(Data provided begins)
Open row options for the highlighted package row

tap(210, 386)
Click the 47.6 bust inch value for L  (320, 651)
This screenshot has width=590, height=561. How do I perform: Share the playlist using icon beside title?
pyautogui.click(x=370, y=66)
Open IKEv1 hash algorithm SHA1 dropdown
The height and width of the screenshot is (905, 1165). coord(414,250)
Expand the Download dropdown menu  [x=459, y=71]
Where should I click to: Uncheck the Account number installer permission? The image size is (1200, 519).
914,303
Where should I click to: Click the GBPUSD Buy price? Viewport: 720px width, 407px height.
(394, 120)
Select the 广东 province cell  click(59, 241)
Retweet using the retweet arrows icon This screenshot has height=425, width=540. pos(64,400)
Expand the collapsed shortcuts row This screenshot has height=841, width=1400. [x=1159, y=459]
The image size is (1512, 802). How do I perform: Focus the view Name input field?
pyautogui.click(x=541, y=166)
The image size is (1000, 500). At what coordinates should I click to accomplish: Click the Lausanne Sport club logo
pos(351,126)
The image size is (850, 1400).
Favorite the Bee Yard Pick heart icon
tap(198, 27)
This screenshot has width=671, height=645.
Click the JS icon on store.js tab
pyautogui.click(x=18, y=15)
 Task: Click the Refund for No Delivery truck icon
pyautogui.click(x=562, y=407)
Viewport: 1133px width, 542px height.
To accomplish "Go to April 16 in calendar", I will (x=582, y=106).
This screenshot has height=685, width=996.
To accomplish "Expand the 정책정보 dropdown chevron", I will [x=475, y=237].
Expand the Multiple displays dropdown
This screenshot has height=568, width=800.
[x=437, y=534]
(Data provided ends)
» **What to do**: This exercise calls for the lines from the one holding "Favorite the Bee Yard Pick heart icon" through the end of the entries, transcribed exactly and with nothing more.

» **Solution to this exercise**:
Favorite the Bee Yard Pick heart icon
tap(198, 27)
This screenshot has width=671, height=645.
Click the JS icon on store.js tab
pyautogui.click(x=18, y=15)
 Task: Click the Refund for No Delivery truck icon
pyautogui.click(x=562, y=407)
Viewport: 1133px width, 542px height.
To accomplish "Go to April 16 in calendar", I will (x=582, y=106).
This screenshot has height=685, width=996.
To accomplish "Expand the 정책정보 dropdown chevron", I will [x=475, y=237].
Expand the Multiple displays dropdown
This screenshot has height=568, width=800.
[x=437, y=534]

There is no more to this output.